Print nothing except the line holding "Click the slider track right of the handle" and the lines that come after it in the material below, and leave the pictures out.

▶ **Records shown**:
[Start of section]

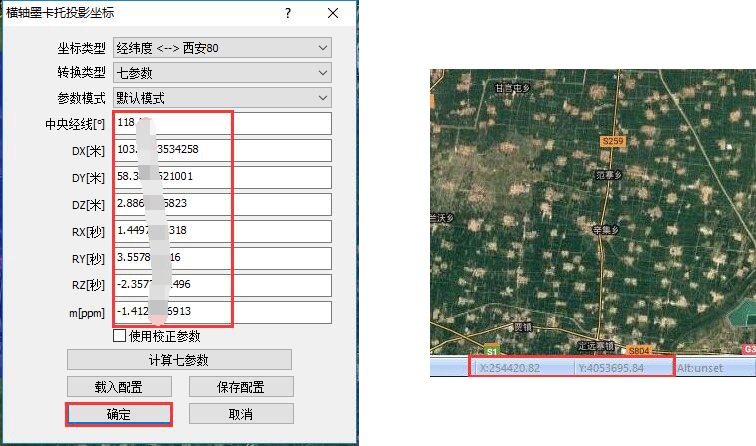756x446 pixels.
Task: Click the green S1 highway marker
Action: coord(491,351)
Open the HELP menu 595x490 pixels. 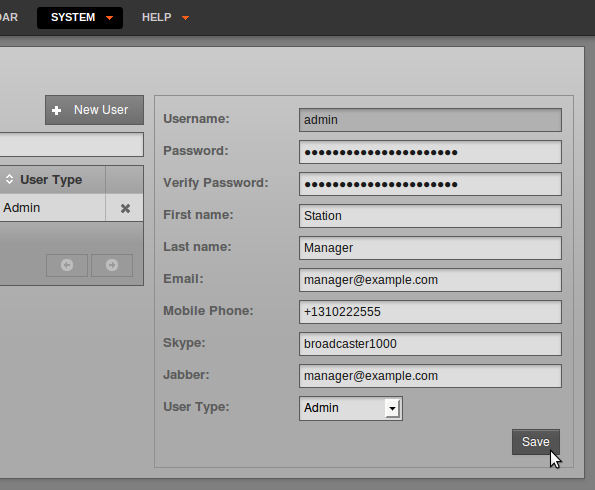pyautogui.click(x=165, y=17)
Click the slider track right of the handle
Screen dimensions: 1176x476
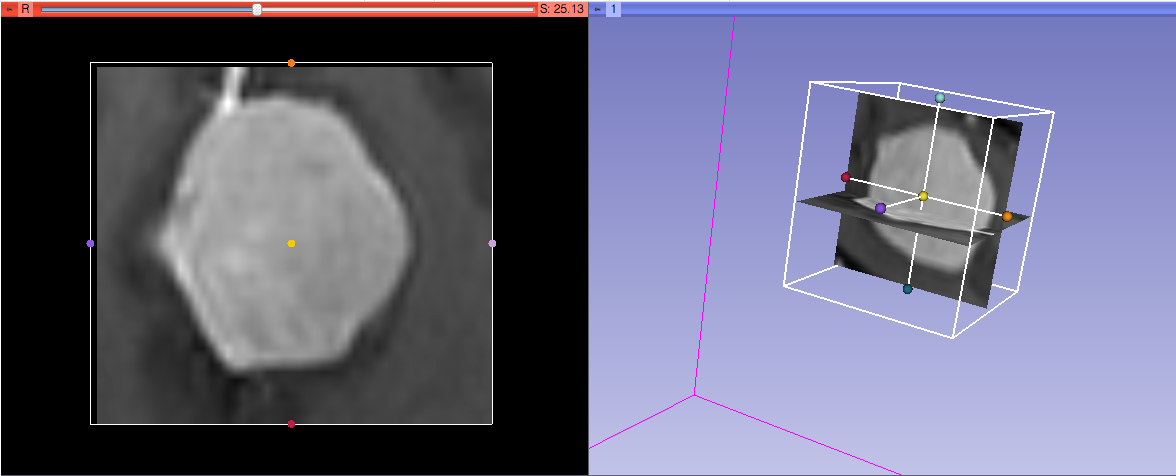pyautogui.click(x=400, y=9)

[End of section]

▶ **Expected answer**:
Click the slider track right of the handle
Screen dimensions: 1176x476
pyautogui.click(x=400, y=9)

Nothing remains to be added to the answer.